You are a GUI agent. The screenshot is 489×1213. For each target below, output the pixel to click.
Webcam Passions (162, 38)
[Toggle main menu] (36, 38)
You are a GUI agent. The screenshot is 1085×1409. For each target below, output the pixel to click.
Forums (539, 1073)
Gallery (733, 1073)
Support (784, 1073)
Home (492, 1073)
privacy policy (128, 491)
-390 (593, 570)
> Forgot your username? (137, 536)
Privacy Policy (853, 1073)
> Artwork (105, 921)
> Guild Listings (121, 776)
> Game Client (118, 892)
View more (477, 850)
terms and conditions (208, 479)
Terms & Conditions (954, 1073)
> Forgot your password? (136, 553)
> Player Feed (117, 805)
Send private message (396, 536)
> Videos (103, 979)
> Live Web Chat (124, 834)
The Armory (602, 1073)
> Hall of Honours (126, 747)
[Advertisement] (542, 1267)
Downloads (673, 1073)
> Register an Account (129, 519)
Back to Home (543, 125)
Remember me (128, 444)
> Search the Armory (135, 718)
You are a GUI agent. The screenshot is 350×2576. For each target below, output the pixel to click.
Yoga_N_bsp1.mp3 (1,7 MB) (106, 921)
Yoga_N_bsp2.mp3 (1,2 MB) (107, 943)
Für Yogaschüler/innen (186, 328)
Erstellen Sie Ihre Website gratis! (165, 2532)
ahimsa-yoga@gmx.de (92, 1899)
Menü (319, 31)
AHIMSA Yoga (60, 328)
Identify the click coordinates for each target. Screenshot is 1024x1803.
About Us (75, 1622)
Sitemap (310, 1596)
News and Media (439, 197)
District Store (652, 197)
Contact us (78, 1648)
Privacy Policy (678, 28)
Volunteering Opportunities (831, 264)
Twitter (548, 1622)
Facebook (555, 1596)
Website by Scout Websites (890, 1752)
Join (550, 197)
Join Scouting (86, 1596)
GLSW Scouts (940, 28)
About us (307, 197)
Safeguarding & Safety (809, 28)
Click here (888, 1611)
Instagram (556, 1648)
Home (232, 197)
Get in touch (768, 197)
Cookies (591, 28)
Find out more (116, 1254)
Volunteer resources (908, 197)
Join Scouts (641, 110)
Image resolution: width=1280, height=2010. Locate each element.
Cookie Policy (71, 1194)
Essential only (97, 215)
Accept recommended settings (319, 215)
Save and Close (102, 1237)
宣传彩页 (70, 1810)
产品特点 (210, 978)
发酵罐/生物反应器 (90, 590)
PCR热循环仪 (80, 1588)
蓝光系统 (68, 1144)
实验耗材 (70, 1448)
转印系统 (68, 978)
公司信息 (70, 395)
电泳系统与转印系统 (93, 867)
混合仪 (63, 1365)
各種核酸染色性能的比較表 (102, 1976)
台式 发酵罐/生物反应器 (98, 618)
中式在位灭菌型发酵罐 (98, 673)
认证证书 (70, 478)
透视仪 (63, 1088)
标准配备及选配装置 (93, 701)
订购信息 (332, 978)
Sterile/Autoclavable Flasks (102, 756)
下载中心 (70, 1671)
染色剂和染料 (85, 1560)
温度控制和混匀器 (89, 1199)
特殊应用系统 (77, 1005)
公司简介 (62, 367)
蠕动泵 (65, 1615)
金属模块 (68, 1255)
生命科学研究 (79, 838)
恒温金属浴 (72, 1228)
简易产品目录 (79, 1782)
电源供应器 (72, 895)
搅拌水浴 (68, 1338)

WHAT IS BEING ASKED:
Copy out everything from the entry containing "News and Media (439, 197)" down to the one containing "Join Scouts (641, 110)", keeping the entry text unchanged and offsetting each coordinate by -74, which means adding -74 to both numbers in every pair.

RESPONSE TO THE EXERCISE:
News and Media (365, 123)
District Store (578, 123)
Contact us (4, 1574)
Privacy Policy (604, -46)
Volunteering Opportunities (757, 190)
Twitter (474, 1548)
Facebook (481, 1522)
Website by Scout Websites (816, 1678)
Join (476, 123)
Join Scouting (12, 1522)
GLSW Scouts (866, -46)
About us (233, 123)
Safeguarding & Safety (735, -46)
Click here (814, 1537)
Instagram (482, 1574)
Home (158, 123)
Get in touch (694, 123)
Cookies (517, -46)
Find out more (42, 1180)
Volunteer resources (834, 123)
Join Scouts (567, 36)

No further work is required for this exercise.